Records from a collection:
»»

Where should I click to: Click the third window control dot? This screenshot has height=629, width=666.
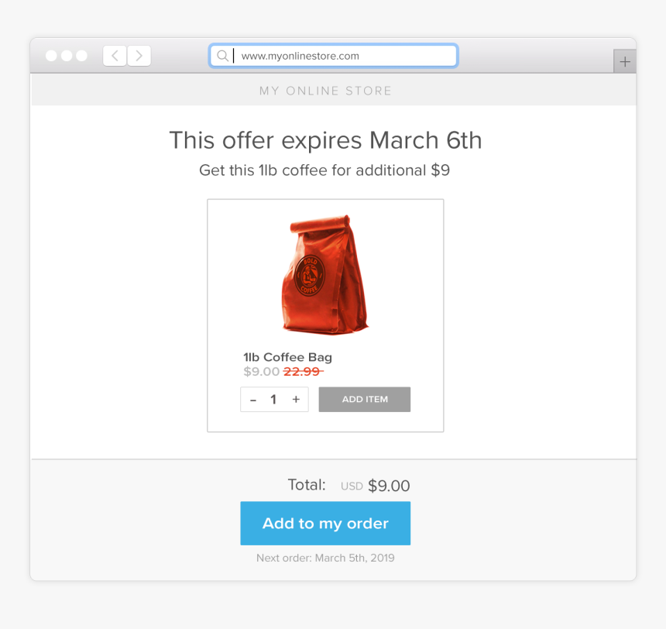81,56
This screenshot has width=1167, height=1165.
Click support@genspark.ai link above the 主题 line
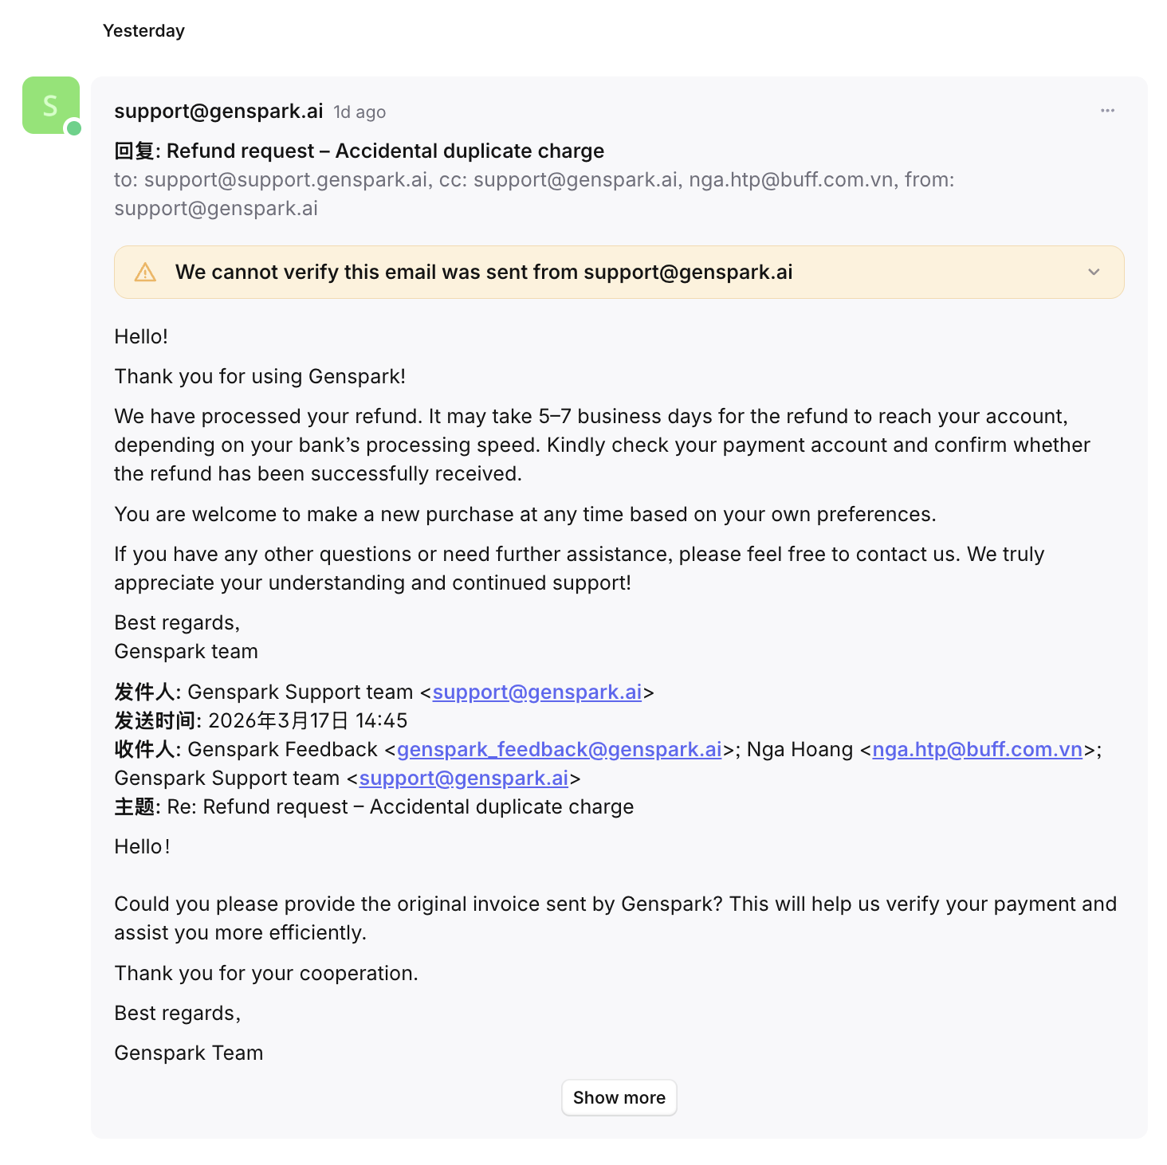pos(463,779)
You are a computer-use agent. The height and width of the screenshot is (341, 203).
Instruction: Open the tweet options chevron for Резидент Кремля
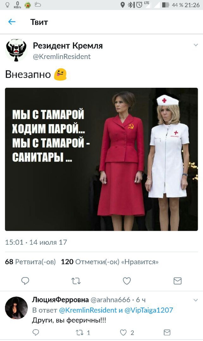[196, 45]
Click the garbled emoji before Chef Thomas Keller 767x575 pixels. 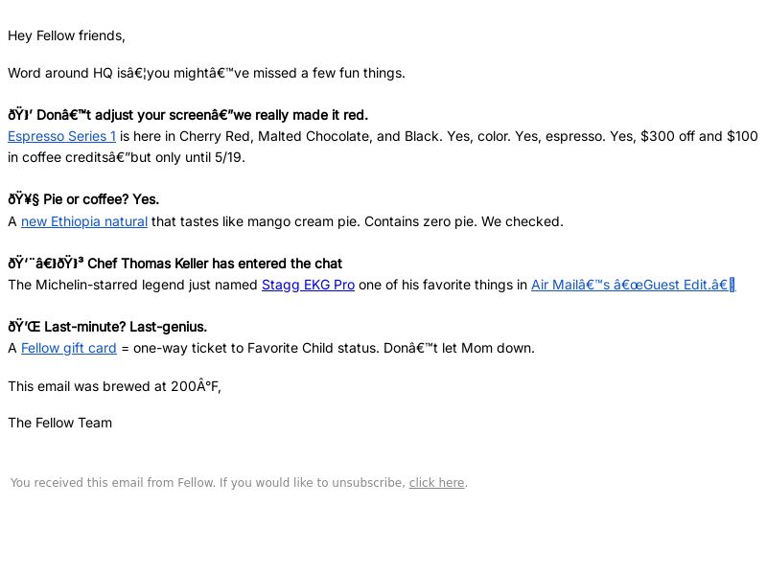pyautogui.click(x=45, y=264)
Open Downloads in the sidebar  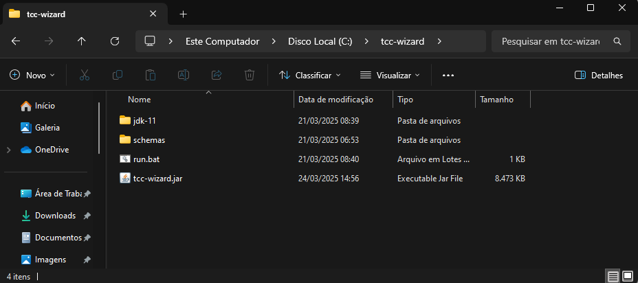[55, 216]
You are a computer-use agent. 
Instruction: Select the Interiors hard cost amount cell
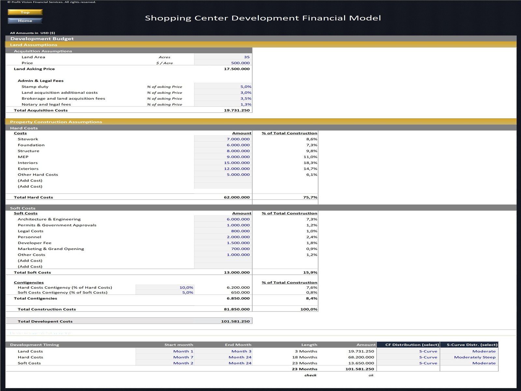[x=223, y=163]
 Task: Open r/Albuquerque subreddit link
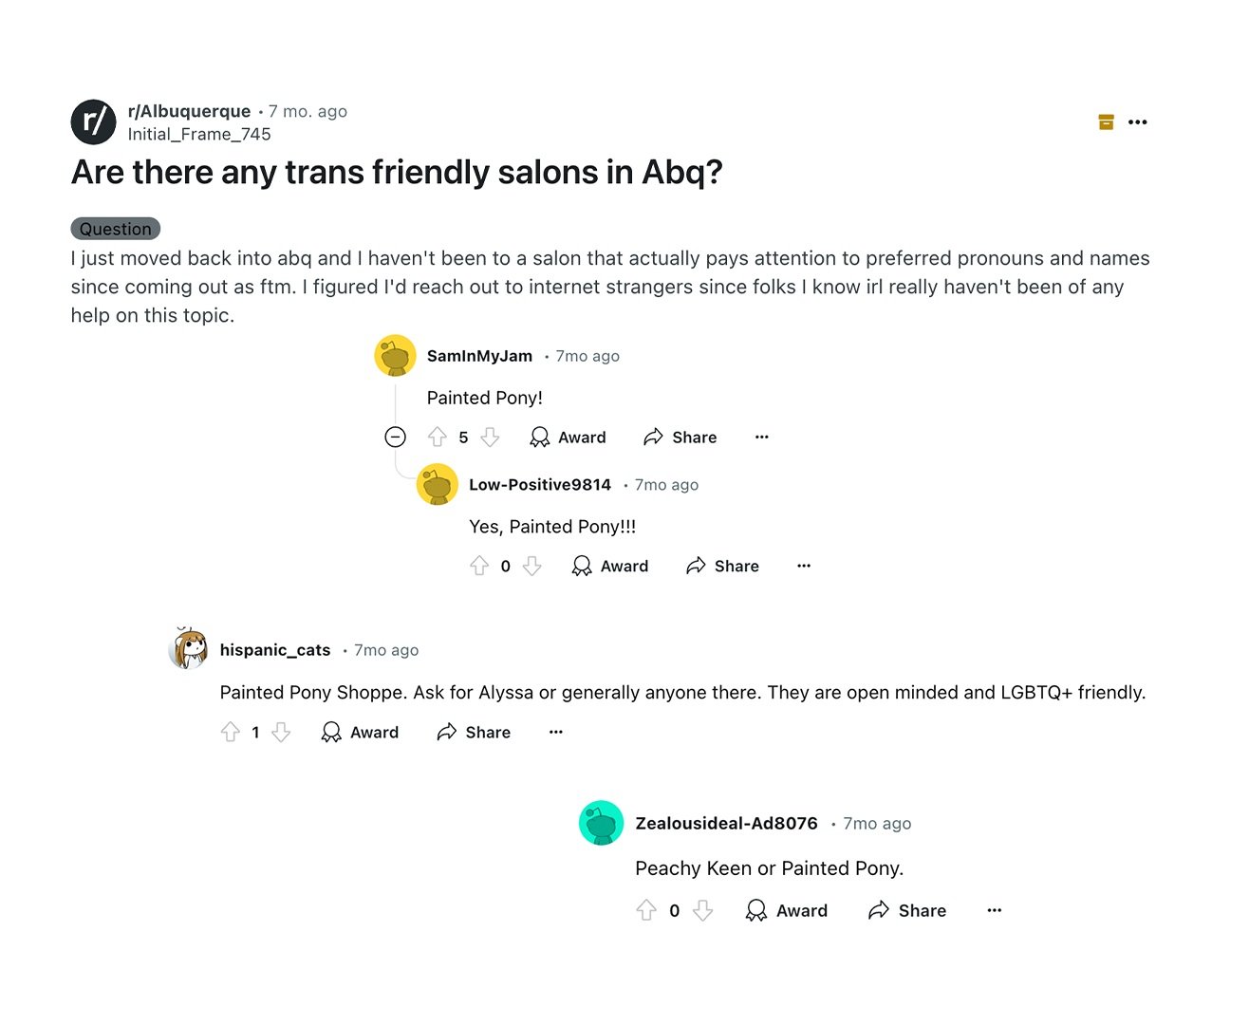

««

WHAT YOU SHOULD DO: Find and copy each line above that includes the string "agent".

EXERCISE RESULT:
You are a computer-use agent. The height and width of the screenshot is (341, 203).
You are a computer-use agent. 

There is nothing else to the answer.